What values should I use for investigation_time
, ses_per_logic_tree_path
, and number_of_logic_tree_samples
in my calculation? And what does the risk_investigation_time
parameter for risk calculations do?
Setting the number_of_logic_tree_samples
is relatively straightforward. This
parameter controls the method used for propagation of epistemic uncertainty
represented in the logic-tree structure and calculation of statistics such as
the mean, median, and quantiles of key results.

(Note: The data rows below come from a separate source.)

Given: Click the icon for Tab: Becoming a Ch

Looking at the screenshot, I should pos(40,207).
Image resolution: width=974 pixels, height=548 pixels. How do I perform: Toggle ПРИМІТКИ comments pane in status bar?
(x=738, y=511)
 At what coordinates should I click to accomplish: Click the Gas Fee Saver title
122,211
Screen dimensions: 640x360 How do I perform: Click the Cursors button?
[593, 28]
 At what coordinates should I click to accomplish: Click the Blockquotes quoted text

number_of_logic_tree_samples = 0
implies that the engine will perform a
so-called 'full-enumeration' of the logic-tree, i.e., it will compute the
requested results for every end-branch, or 'path' in the logic-tree. Statistics
are then computed with consideration of the relative weights assigned to each
end-branch.
For models that have complex logic-trees containing thousands, or even millions
of end-branches, a full-enumeration calculation will be computationally
infeasible. In such cases, a sampling strategy might be more preferable and much
more tractable. Setting, for instance, number_of_logic_tree_samples = 100
implies that the engine will randomly choose (i.e., 'sample') 100 end-branches
from the complete logic-tree based on the weight assignments. The requested
results will be computed for each of these 100 sampled end-branches. Statistics
are then computed using the results from the 100 sampled end-branches, where the
100 sampled end-branches are considered to be equi-weighted (1/100 weight for
each sampled end-branch). Note that once the end-branches have been chosen for
the calculation, the initial weights assigned in the logic-tree files have no
further role to play in the computation of the statistics of the requested
results. As mentioned in the previous section, changing the random_seed
will
result in a different set of paths or end-branches being sampled.

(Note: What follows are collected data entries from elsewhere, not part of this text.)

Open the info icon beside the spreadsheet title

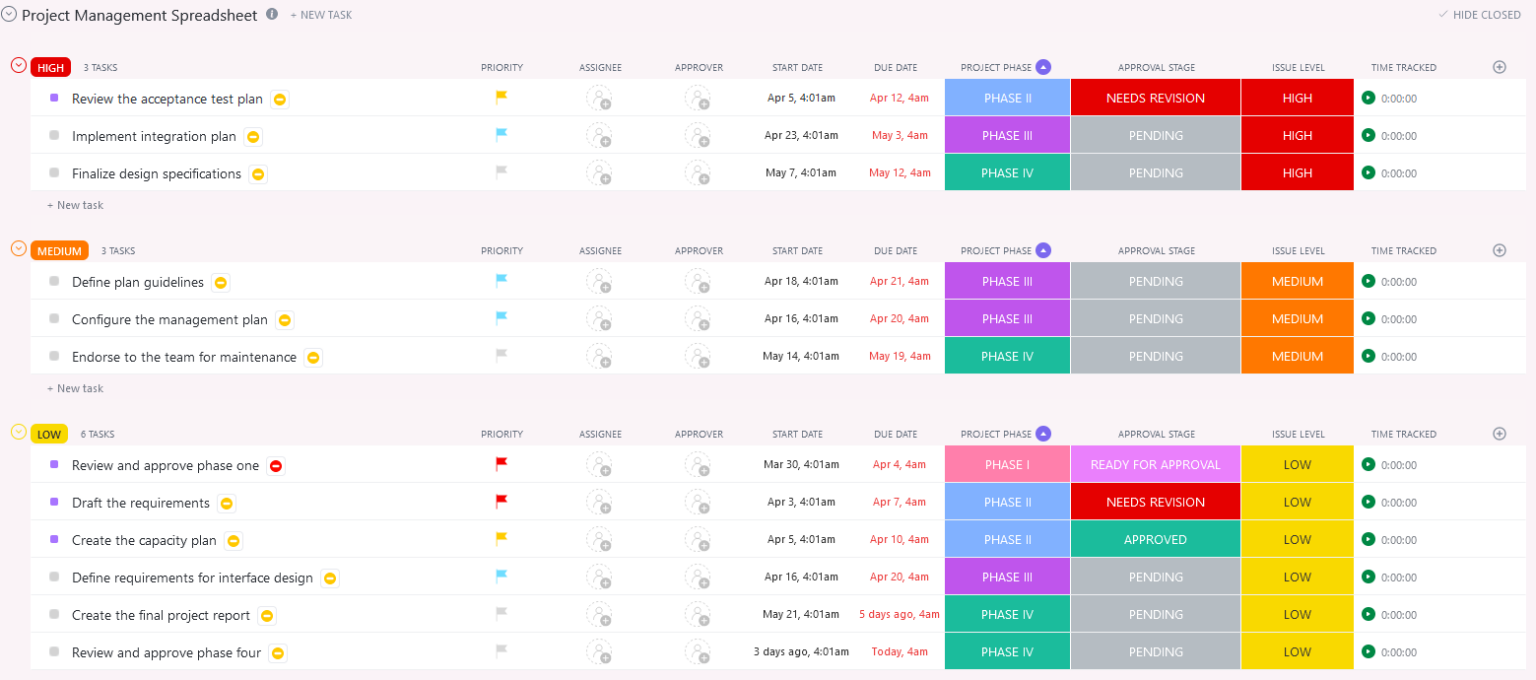[270, 14]
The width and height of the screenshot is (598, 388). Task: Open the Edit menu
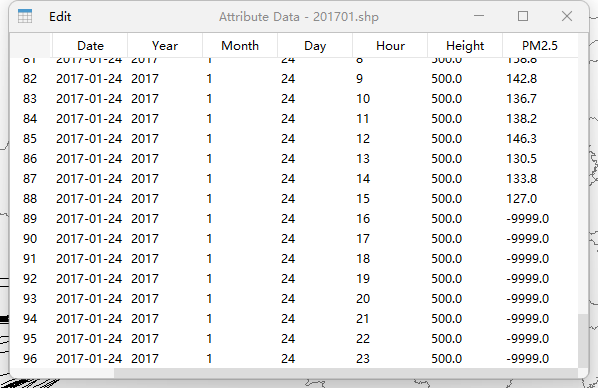click(x=60, y=17)
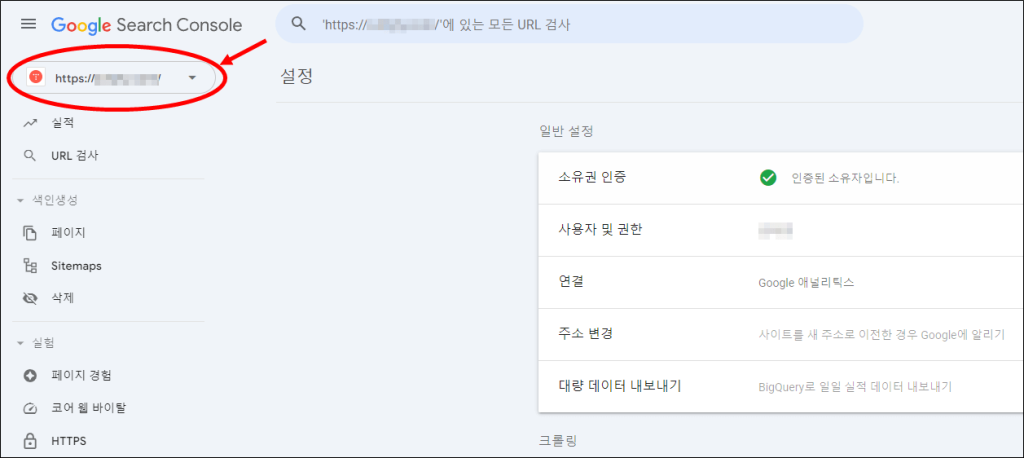Open the property selector dropdown arrow
1024x458 pixels.
[x=191, y=78]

The risk_investigation_time
parameter is also fairly straightforward. It
affects only the risk part of the computation and does not affect the hazard
calculations or results. Two of the most common risk metrics are (1) the
time-averaged risk value (damages, losses, fatalities) for a specified
time-window, and (2) the risk values (damages, losses, fatalities) corresponding
to a set of return periods. The risk_investigation_time
parameter controls the
time-window used for computing the former category of risk metrics.
Specifically, setting risk_investigation_time = 1
will produce average
annual risk values; such as average annual collapses, average annual losses,
and average annual fatalities. This parameter does not affect the computation of
the latter category of risk metrics. For example, the loss exceedance curves
will remain the same irrespective of the value set for
risk_investigation_time
, provided all other parameters are kept the same.

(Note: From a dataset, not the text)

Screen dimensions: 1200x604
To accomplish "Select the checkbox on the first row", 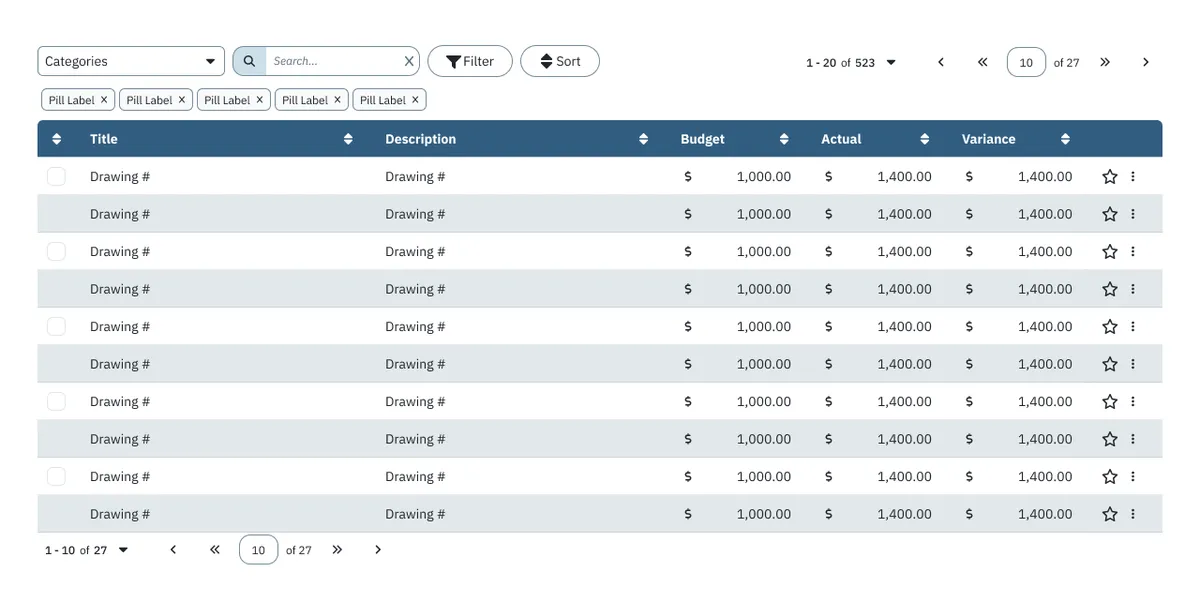I will [x=56, y=176].
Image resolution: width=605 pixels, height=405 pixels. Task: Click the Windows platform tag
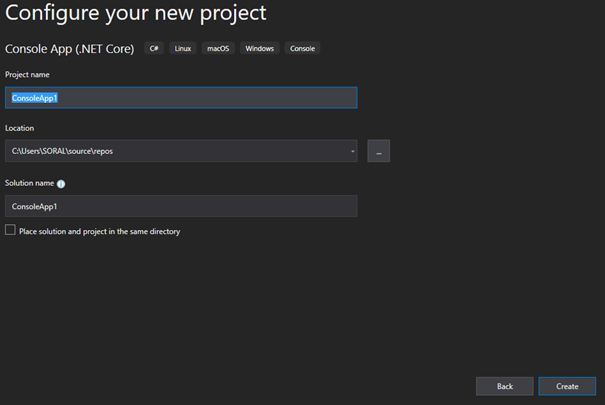point(259,48)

Next, we come to the two parameters investigation_time
and
ses_per_logic_tree_path
.
If the hazard model includes time-dependent sources, the choice of the
investigation_time
will most likely be dictated by the source model(s), and
the engine will raise an error unless you set the value to that required by the
source model(s). In this case, the ses_per_logic_tree_path
parameter can be
used to control the effective length of the stochastic event-set (or event
catalog) for each end-branch, or 'path', for both full-enumeration and
sampling-based calculations. As an example, suppose that the hazard model
requires you to set investigation_time = 1
, because the source model defines
1-year occurrence probabilities for the seismic sources. Further, suppose you
have decided to sample 100 branches from the complete logic-tree as your
strategy to propagate epistemic uncertainty. Now, setting
ses_per_logic_tree_path = 10000
will imply that the engine will generate
10,000 'event-sets' for each of the 100 sampled branches, where each 'event-set'
spans 1 year. Note that some of these 1-year event-sets could be empty, implying
that no events were generated in those particular 1-year intervals.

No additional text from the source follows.